▶ [What is expected] Take the entries below and print only the lines from the one with "Screen dimensions: 1287x859" through the one with "Given: Open the Contacts app icon", exactly as they stand, both ends included.

========

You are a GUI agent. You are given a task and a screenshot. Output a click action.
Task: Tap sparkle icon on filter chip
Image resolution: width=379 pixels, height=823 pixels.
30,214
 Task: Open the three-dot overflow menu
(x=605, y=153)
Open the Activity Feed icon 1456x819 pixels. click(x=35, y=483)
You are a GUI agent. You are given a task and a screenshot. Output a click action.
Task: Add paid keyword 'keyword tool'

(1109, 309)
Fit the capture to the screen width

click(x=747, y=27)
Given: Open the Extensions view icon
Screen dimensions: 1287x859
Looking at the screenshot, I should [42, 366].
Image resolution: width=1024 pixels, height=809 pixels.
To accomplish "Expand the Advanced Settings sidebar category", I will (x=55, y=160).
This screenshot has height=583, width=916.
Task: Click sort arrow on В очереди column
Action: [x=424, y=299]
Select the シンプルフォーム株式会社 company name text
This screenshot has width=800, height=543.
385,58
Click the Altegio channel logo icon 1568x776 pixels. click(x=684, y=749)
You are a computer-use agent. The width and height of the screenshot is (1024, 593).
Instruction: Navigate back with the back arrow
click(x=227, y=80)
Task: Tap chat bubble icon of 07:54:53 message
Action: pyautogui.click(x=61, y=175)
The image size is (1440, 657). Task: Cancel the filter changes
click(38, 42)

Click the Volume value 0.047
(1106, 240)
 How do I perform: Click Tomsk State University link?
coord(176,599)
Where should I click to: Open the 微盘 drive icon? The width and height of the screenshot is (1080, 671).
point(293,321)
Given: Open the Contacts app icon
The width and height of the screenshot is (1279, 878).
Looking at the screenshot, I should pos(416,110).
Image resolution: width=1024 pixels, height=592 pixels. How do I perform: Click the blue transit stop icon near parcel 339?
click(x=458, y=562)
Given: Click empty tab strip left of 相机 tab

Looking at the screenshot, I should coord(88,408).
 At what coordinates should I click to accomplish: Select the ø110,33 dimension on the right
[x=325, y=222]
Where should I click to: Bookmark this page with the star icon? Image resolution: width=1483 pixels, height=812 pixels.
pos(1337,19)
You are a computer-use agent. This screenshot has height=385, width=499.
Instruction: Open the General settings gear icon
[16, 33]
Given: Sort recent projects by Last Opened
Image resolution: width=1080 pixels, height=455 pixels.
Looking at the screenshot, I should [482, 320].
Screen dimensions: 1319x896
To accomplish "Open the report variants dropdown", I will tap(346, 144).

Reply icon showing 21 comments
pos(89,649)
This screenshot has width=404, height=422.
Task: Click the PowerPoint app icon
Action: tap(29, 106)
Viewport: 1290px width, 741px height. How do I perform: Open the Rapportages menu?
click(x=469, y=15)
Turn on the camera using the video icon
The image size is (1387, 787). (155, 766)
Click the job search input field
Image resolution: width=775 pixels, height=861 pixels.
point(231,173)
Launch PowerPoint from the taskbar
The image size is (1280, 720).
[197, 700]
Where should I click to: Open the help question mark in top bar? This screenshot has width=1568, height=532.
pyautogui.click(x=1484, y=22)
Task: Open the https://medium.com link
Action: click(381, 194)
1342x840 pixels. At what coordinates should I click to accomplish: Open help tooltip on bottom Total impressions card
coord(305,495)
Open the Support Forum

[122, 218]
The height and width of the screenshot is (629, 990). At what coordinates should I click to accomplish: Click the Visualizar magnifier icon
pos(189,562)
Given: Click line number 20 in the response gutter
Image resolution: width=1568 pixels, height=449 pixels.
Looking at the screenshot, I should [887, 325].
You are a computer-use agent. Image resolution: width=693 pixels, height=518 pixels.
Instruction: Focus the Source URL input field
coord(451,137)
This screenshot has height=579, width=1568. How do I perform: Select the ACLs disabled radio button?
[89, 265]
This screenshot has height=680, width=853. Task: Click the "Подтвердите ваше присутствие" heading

========

▶ [Solution below]
Screen dimensions: 1287x859
Looking at the screenshot, I should [42, 366].
Image resolution: width=1024 pixels, height=809 pixels.
To accomplish "Expand the Advanced Settings sidebar category", I will (x=55, y=160).
This screenshot has height=583, width=916.
Task: Click sort arrow on В очереди column
Action: [x=424, y=299]
Select the シンプルフォーム株式会社 company name text
This screenshot has width=800, height=543.
385,58
Click the Altegio channel logo icon 1568x776 pixels. click(x=684, y=749)
You are a computer-use agent. The width and height of the screenshot is (1024, 593).
Instruction: Navigate back with the back arrow
click(x=227, y=80)
Task: Tap chat bubble icon of 07:54:53 message
Action: pyautogui.click(x=61, y=175)
The image size is (1440, 657). Task: Cancel the filter changes
click(38, 42)

Click the Volume value 0.047
(1106, 240)
 How do I perform: Click Tomsk State University link?
coord(176,599)
Where should I click to: Open the 微盘 drive icon? The width and height of the screenshot is (1080, 671).
point(293,321)
Given: Open the Contacts app icon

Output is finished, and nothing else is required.